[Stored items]
----
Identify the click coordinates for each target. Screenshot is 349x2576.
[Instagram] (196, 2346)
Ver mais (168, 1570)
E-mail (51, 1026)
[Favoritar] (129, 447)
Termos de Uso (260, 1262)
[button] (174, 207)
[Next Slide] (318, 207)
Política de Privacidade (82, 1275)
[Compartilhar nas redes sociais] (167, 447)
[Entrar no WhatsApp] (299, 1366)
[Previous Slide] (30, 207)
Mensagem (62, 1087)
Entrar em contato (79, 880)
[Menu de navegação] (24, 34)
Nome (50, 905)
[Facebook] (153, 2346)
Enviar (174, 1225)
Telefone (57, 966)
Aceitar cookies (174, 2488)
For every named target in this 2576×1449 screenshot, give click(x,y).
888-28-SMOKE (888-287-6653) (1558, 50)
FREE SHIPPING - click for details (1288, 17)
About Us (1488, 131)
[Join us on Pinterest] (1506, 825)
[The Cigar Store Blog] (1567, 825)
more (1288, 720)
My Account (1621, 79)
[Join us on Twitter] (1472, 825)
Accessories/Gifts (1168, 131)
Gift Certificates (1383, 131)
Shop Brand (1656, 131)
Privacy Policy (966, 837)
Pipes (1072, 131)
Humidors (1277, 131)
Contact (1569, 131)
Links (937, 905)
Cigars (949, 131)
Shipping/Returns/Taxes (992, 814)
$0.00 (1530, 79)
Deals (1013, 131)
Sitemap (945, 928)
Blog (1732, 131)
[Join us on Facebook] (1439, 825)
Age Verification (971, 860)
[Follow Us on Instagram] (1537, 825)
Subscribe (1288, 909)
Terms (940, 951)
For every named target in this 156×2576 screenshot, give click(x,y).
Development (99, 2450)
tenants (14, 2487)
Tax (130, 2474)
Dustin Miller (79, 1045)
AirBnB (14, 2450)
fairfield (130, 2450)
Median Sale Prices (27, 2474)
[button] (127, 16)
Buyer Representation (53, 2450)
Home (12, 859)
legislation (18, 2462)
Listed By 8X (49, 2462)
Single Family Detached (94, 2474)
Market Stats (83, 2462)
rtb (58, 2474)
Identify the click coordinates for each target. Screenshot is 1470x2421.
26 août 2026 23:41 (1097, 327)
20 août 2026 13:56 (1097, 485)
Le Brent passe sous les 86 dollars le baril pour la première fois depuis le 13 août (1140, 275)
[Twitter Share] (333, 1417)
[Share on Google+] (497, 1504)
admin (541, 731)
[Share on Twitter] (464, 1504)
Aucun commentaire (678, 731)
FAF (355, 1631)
----
# What needs to be done:
Return, with no change at all, every line in the entries above from the line containing "[Next Slide] (318, 207)" through the line containing "Terms (940, 951)".

# Exercise answer:
[Next Slide] (318, 207)
Política de Privacidade (82, 1275)
[Compartilhar nas redes sociais] (167, 447)
[Entrar no WhatsApp] (299, 1366)
[Previous Slide] (30, 207)
Mensagem (62, 1087)
Entrar em contato (79, 880)
[Menu de navegação] (24, 34)
Nome (50, 905)
[Facebook] (153, 2346)
Enviar (174, 1225)
Telefone (57, 966)
Aceitar cookies (174, 2488)
For every named target in this 2576×1449 screenshot, give click(x,y).
888-28-SMOKE (888-287-6653) (1558, 50)
FREE SHIPPING - click for details (1288, 17)
About Us (1488, 131)
[Join us on Pinterest] (1506, 825)
[The Cigar Store Blog] (1567, 825)
more (1288, 720)
My Account (1621, 79)
[Join us on Twitter] (1472, 825)
Accessories/Gifts (1168, 131)
Gift Certificates (1383, 131)
Shop Brand (1656, 131)
Privacy Policy (966, 837)
Pipes (1072, 131)
Humidors (1277, 131)
Contact (1569, 131)
Links (937, 905)
Cigars (949, 131)
Shipping/Returns/Taxes (992, 814)
$0.00 (1530, 79)
Deals (1013, 131)
Sitemap (945, 928)
Blog (1732, 131)
[Join us on Facebook] (1439, 825)
Age Verification (971, 860)
[Follow Us on Instagram] (1537, 825)
Subscribe (1288, 909)
Terms (940, 951)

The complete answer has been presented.